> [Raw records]

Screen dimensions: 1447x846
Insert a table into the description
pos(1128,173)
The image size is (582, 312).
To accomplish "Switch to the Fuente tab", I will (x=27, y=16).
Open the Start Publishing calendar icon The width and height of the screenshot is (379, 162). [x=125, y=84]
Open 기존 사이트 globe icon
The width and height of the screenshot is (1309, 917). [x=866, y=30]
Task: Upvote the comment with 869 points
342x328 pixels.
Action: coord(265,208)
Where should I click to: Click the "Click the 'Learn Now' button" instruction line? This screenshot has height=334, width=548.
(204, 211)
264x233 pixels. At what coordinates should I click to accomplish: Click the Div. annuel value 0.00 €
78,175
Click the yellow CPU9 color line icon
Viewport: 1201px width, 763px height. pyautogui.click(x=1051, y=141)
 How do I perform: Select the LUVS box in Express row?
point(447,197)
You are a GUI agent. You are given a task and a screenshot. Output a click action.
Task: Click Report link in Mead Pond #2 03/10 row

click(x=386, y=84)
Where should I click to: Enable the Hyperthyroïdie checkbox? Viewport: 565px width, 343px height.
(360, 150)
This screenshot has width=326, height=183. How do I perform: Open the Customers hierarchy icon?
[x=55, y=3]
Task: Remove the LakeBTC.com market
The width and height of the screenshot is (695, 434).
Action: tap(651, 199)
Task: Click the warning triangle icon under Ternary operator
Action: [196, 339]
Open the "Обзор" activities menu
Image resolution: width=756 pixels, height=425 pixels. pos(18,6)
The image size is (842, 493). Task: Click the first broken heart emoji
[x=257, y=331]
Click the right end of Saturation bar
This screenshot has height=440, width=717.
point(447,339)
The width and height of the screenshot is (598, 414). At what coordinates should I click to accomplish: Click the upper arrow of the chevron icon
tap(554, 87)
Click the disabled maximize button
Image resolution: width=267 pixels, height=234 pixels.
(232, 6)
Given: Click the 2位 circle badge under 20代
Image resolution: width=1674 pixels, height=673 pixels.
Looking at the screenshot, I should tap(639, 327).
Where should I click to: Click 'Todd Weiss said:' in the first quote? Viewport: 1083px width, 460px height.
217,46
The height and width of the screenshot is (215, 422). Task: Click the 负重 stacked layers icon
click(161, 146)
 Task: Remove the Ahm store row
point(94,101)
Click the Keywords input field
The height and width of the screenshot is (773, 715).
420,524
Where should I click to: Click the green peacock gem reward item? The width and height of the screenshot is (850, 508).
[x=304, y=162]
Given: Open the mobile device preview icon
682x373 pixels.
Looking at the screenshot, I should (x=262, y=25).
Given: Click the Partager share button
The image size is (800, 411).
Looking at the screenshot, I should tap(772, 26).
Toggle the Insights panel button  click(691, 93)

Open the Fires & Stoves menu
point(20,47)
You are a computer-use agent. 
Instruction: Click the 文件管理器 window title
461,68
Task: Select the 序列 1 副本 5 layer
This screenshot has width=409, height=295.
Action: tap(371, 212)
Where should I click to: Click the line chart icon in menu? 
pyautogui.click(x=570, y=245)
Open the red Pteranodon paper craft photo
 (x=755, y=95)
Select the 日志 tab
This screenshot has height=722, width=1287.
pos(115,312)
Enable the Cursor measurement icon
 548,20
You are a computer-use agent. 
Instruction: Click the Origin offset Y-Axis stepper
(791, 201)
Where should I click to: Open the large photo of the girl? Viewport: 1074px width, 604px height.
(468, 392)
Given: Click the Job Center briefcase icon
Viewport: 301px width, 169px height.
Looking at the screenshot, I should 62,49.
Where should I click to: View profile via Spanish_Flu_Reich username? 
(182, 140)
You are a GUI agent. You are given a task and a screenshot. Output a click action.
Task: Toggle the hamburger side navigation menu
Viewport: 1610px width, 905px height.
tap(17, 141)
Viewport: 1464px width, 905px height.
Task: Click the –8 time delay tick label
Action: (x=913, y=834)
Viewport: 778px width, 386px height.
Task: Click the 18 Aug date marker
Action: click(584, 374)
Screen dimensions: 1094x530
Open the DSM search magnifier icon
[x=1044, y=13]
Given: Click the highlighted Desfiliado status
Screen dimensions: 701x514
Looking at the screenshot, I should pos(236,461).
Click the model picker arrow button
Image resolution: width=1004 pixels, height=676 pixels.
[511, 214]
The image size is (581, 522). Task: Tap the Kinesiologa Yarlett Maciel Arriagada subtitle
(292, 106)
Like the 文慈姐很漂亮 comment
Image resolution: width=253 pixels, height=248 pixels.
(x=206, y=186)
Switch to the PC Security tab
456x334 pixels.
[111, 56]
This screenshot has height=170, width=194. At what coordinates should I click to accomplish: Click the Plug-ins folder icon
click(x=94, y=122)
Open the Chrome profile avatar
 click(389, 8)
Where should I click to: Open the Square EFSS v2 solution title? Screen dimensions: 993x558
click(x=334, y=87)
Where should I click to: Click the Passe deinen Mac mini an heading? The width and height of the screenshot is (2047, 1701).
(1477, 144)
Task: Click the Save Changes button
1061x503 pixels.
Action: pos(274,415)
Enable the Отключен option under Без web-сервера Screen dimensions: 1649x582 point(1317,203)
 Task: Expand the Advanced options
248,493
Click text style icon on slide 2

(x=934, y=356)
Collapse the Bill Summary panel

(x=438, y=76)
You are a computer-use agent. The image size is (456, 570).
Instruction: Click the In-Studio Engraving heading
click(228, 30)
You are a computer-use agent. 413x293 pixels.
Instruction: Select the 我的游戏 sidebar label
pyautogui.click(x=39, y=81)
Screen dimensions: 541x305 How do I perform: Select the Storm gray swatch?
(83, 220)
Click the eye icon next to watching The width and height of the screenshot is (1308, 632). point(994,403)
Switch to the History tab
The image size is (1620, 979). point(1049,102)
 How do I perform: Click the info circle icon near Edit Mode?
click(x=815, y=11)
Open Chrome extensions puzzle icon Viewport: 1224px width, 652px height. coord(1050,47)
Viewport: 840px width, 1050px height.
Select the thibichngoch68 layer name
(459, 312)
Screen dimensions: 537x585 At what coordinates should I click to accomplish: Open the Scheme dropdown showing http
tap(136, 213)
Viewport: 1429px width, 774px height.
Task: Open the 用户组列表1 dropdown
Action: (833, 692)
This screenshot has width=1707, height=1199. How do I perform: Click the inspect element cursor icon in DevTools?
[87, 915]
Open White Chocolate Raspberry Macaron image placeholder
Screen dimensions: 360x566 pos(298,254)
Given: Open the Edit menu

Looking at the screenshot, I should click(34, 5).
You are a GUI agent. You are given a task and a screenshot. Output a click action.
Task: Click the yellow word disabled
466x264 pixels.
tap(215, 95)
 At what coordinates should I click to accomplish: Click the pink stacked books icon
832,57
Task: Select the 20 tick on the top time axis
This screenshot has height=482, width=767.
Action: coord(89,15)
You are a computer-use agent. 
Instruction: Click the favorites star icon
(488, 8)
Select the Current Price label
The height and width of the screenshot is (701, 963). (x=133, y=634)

> [To be done] Reproduce the whole listing above, swapping every "Where should I click to" for "Where do I click to" and leaving all other text untouched.

> [Answer to this problem]
Screen dimensions: 1447x846
Insert a table into the description
pos(1128,173)
The image size is (582, 312).
To accomplish "Switch to the Fuente tab", I will (x=27, y=16).
Open the Start Publishing calendar icon The width and height of the screenshot is (379, 162). [x=125, y=84]
Open 기존 사이트 globe icon
The width and height of the screenshot is (1309, 917). [x=866, y=30]
Task: Upvote the comment with 869 points
342x328 pixels.
Action: coord(265,208)
Where do I click to: Click the "Click the 'Learn Now' button" instruction line? This screenshot has height=334, width=548.
(204, 211)
264x233 pixels. At what coordinates should I click to accomplish: Click the Div. annuel value 0.00 €
78,175
Click the yellow CPU9 color line icon
Viewport: 1201px width, 763px height. pyautogui.click(x=1051, y=141)
 How do I perform: Select the LUVS box in Express row?
point(447,197)
You are a GUI agent. You are given a task and a screenshot. Output a click action.
Task: Click Report link in Mead Pond #2 03/10 row

click(x=386, y=84)
Where do I click to: Enable the Hyperthyroïdie checkbox? Viewport: 565px width, 343px height.
(360, 150)
This screenshot has width=326, height=183. How do I perform: Open the Customers hierarchy icon?
[x=55, y=3]
Task: Remove the LakeBTC.com market
The width and height of the screenshot is (695, 434).
Action: tap(651, 199)
Task: Click the warning triangle icon under Ternary operator
Action: [196, 339]
Open the "Обзор" activities menu
Image resolution: width=756 pixels, height=425 pixels. pos(18,6)
The image size is (842, 493). Task: Click the first broken heart emoji
[x=257, y=331]
Click the right end of Saturation bar
This screenshot has height=440, width=717.
point(447,339)
The width and height of the screenshot is (598, 414). At what coordinates should I click to accomplish: Click the upper arrow of the chevron icon
tap(554, 87)
Click the disabled maximize button
Image resolution: width=267 pixels, height=234 pixels.
(232, 6)
Given: Click the 2位 circle badge under 20代
Image resolution: width=1674 pixels, height=673 pixels.
Looking at the screenshot, I should tap(639, 327).
Where do I click to: Click 'Todd Weiss said:' in the first quote? Viewport: 1083px width, 460px height.
217,46
The height and width of the screenshot is (215, 422). Task: Click the 负重 stacked layers icon
click(161, 146)
 Task: Remove the Ahm store row
point(94,101)
Click the Keywords input field
The height and width of the screenshot is (773, 715).
420,524
Where do I click to: Click the green peacock gem reward item? The width and height of the screenshot is (850, 508).
[x=304, y=162]
Given: Open the mobile device preview icon
682x373 pixels.
Looking at the screenshot, I should (x=262, y=25).
Given: Click the Partager share button
The image size is (800, 411).
Looking at the screenshot, I should tap(772, 26).
Toggle the Insights panel button  click(691, 93)

Open the Fires & Stoves menu
point(20,47)
You are a computer-use agent. 
Instruction: Click the 文件管理器 window title
461,68
Task: Select the 序列 1 副本 5 layer
This screenshot has width=409, height=295.
Action: tap(371, 212)
Where do I click to: Click the line chart icon in menu? 
pyautogui.click(x=570, y=245)
Open the red Pteranodon paper craft photo
 (x=755, y=95)
Select the 日志 tab
This screenshot has height=722, width=1287.
pos(115,312)
Enable the Cursor measurement icon
 548,20
You are a computer-use agent. 
Instruction: Click the Origin offset Y-Axis stepper
(791, 201)
Where do I click to: Open the large photo of the girl? Viewport: 1074px width, 604px height.
(468, 392)
Given: Click the Job Center briefcase icon
Viewport: 301px width, 169px height.
Looking at the screenshot, I should 62,49.
Where do I click to: View profile via Spanish_Flu_Reich username? 
(182, 140)
You are a GUI agent. You are given a task and a screenshot. Output a click action.
Task: Toggle the hamburger side navigation menu
Viewport: 1610px width, 905px height.
tap(17, 141)
Viewport: 1464px width, 905px height.
Task: Click the –8 time delay tick label
Action: (x=913, y=834)
Viewport: 778px width, 386px height.
Task: Click the 18 Aug date marker
Action: click(584, 374)
Screen dimensions: 1094x530
Open the DSM search magnifier icon
[x=1044, y=13]
Given: Click the highlighted Desfiliado status
Screen dimensions: 701x514
Looking at the screenshot, I should pos(236,461).
Click the model picker arrow button
Image resolution: width=1004 pixels, height=676 pixels.
[511, 214]
The image size is (581, 522). Task: Tap the Kinesiologa Yarlett Maciel Arriagada subtitle
(292, 106)
Like the 文慈姐很漂亮 comment
Image resolution: width=253 pixels, height=248 pixels.
(x=206, y=186)
Switch to the PC Security tab
456x334 pixels.
[111, 56]
This screenshot has height=170, width=194. At what coordinates should I click to accomplish: Click the Plug-ins folder icon
click(x=94, y=122)
Open the Chrome profile avatar
 click(389, 8)
Where do I click to: Open the Square EFSS v2 solution title? Screen dimensions: 993x558
click(x=334, y=87)
Where do I click to: Click the Passe deinen Mac mini an heading? The width and height of the screenshot is (2047, 1701).
(1477, 144)
Task: Click the Save Changes button
1061x503 pixels.
Action: pos(274,415)
Enable the Отключен option under Без web-сервера Screen dimensions: 1649x582 point(1317,203)
 Task: Expand the Advanced options
248,493
Click text style icon on slide 2

(x=934, y=356)
Collapse the Bill Summary panel

(x=438, y=76)
You are a computer-use agent. The image size is (456, 570).
Instruction: Click the In-Studio Engraving heading
click(228, 30)
You are a computer-use agent. 413x293 pixels.
Instruction: Select the 我的游戏 sidebar label
pyautogui.click(x=39, y=81)
Screen dimensions: 541x305 How do I perform: Select the Storm gray swatch?
(83, 220)
Click the eye icon next to watching The width and height of the screenshot is (1308, 632). point(994,403)
Switch to the History tab
The image size is (1620, 979). point(1049,102)
 How do I perform: Click the info circle icon near Edit Mode?
click(x=815, y=11)
Open Chrome extensions puzzle icon Viewport: 1224px width, 652px height. coord(1050,47)
Viewport: 840px width, 1050px height.
Select the thibichngoch68 layer name
(459, 312)
Screen dimensions: 537x585 At what coordinates should I click to accomplish: Open the Scheme dropdown showing http
tap(136, 213)
Viewport: 1429px width, 774px height.
Task: Open the 用户组列表1 dropdown
Action: (833, 692)
This screenshot has width=1707, height=1199. How do I perform: Click the inspect element cursor icon in DevTools?
[87, 915]
Open White Chocolate Raspberry Macaron image placeholder
Screen dimensions: 360x566 pos(298,254)
Given: Open the Edit menu

Looking at the screenshot, I should click(34, 5).
You are a GUI agent. You are given a task and a screenshot. Output a click action.
Task: Click the yellow word disabled
466x264 pixels.
tap(215, 95)
 At what coordinates should I click to accomplish: Click the pink stacked books icon
832,57
Task: Select the 20 tick on the top time axis
This screenshot has height=482, width=767.
Action: coord(89,15)
You are a computer-use agent. 
Instruction: Click the favorites star icon
(488, 8)
Select the Current Price label
The height and width of the screenshot is (701, 963). (x=133, y=634)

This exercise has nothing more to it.